In [1]:
%load_ext autoreload
%autoreload 2

In [2]:
%matplotlib inline
%config InlineBackend.figure_format = 'retina'

# Topic: EX2 - Turbofan RUL Prediction
**Task**: Predict the remaining useful life (RUL) of turbofan engines based on given sensor data (time series data). It is a regression problem.
**Data**: Turbofan engine degradation simulation data (NASA) - [Link](https://data.nasa.gov/dataset/Turbofan-Engine-Degradation-Simulation-Data-Set/vrks-gjie). See also in the topic [introduction notebook](https://github.com/nina-prog/damage-propagation-modeling/blob/2fb8c1a1102a48d7abbf04e4031807790a913a99/notebooks/Turbofan%20remaining%20useful%20life%20Prediction.ipynb).

**Subtasks**:
1. Perform a deep **exploratory data analysis (EDA)** on the given data.
2. Implement a more efficient **sliding window method** for time series data analysis.
===
## Exercise 1:
In the turbofan RUL notebook excerpt, what type of problem is predicting the remaining useful life of the engines?
## Exercise 2:
Repeat the turbofan RUL notebook excerpt word for word from "# Topic: EX2" to "a regression problem.".
## Exercise 3:
Carry on writing the turbofan RUL notebook excerpt, starting right after its last line.

## Entries provided:
===
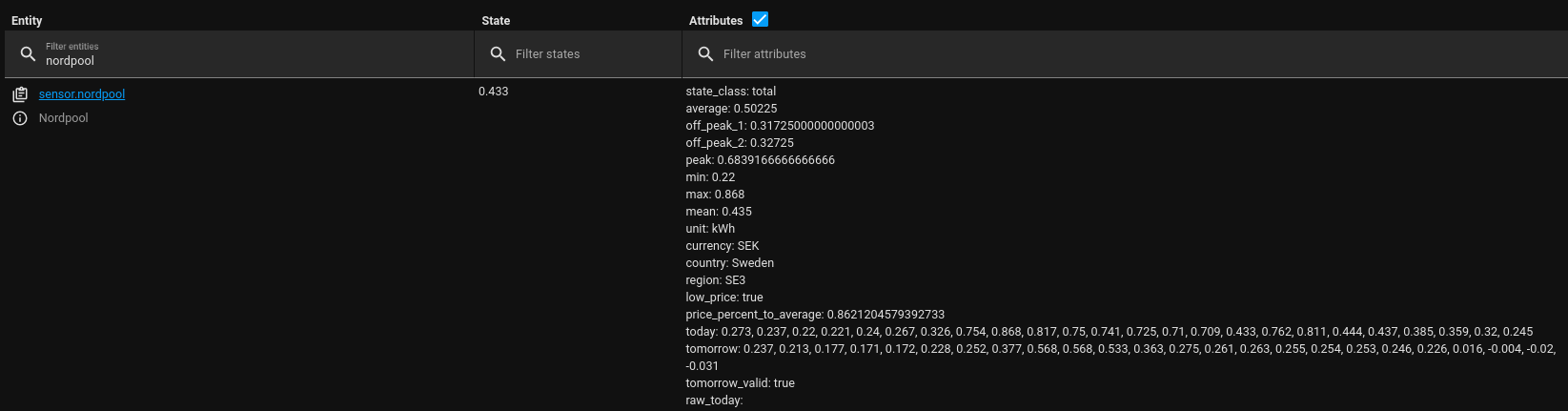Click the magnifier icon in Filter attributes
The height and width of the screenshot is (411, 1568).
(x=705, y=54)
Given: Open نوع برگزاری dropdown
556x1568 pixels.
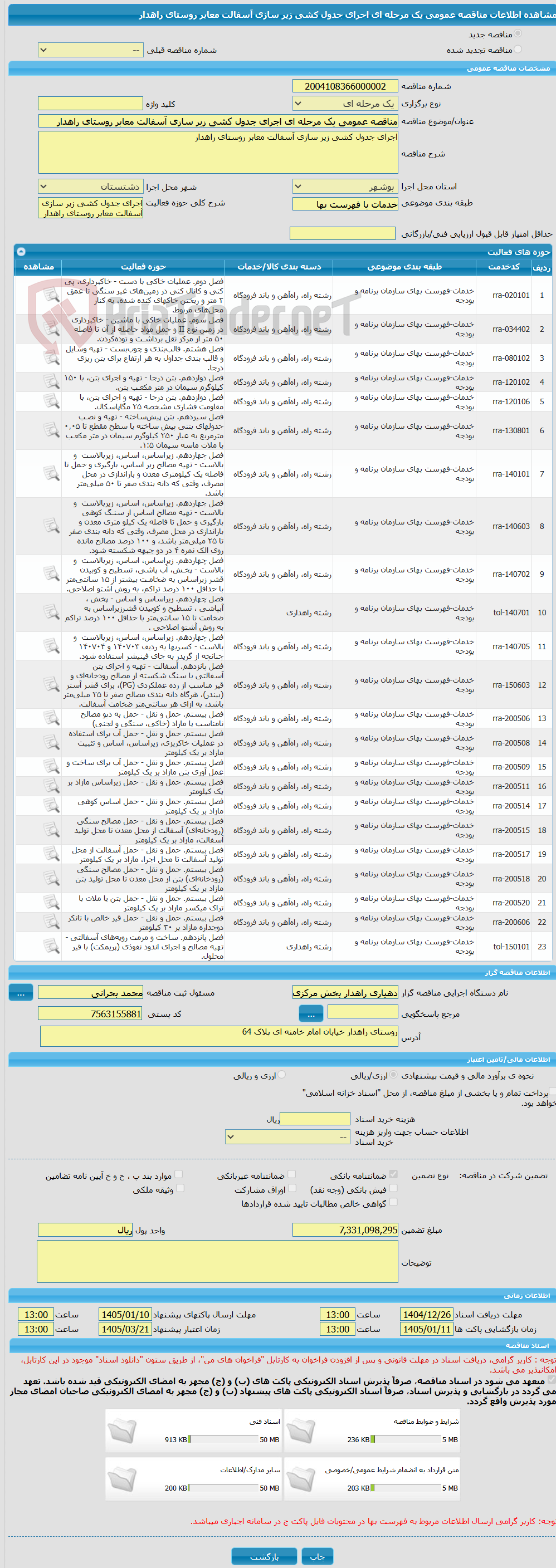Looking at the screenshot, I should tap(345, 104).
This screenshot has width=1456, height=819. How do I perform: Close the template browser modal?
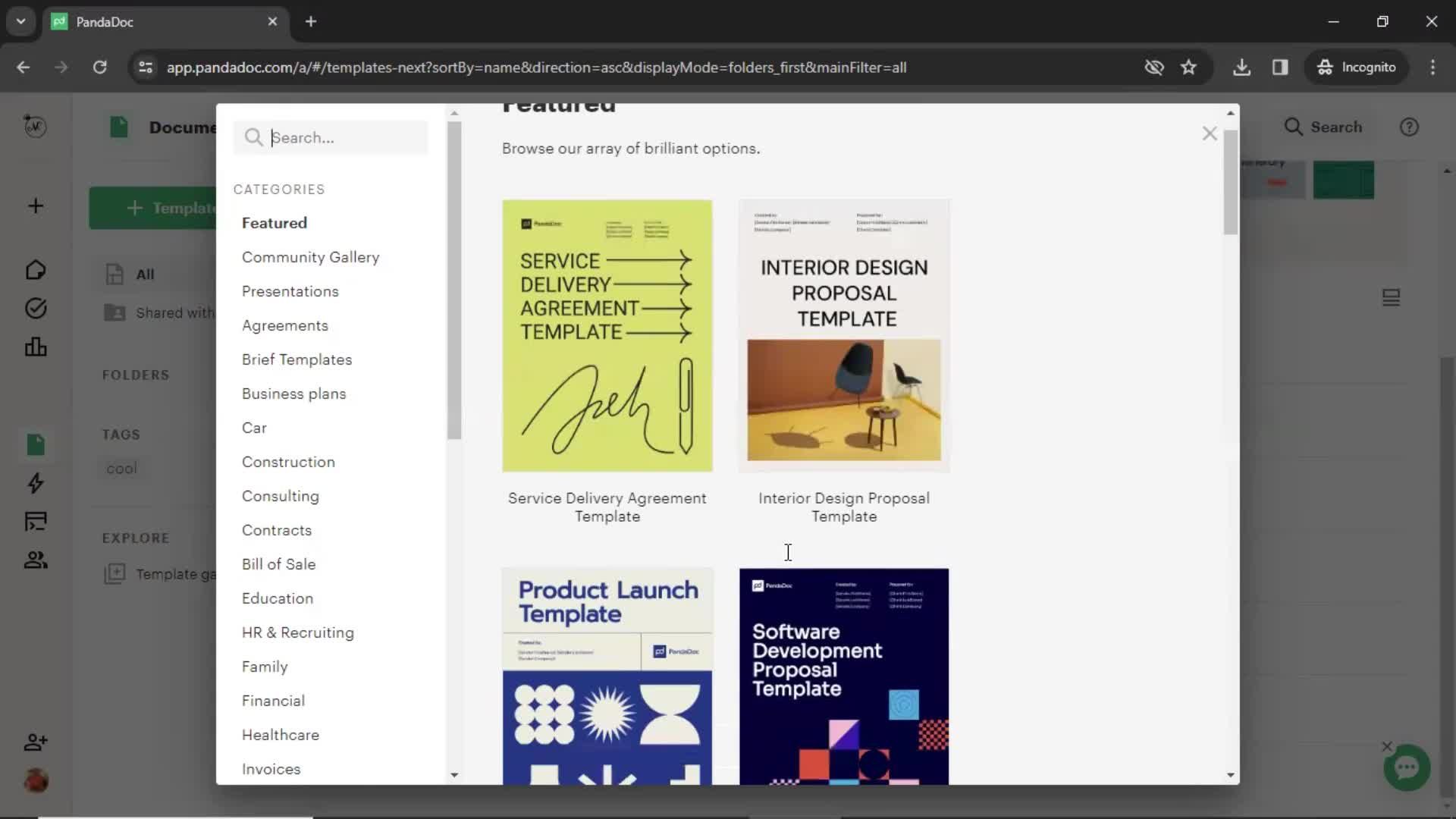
===
## Output 1:
It is a regression problem.

## Output 2:
# Topic: EX2 - Turbofan RUL Prediction
**Task**: Predict the remaining useful life (RUL) of turbofan engines based on given sensor data (time series data). It is a regression problem.

## Output 3:
3. Apply **traditional machine learning methods** (SOTA) to predict the remaining useful life. Includes data preparation, feature extraction, feature selection, model selection, and model parameter optimization. -> 🎯 **Focus on this task** data preparation and feature selection (feature extraction part of sliding window method).
4. Create **neural network models** to predict the remaining useful life. Includes different architectures like Convolutional Neural Networks (CNN), Recurrent Neural Networks (RNN), or Attention Models. Note: You can search for SOTA research papers and reproduce current state-of-the-art models.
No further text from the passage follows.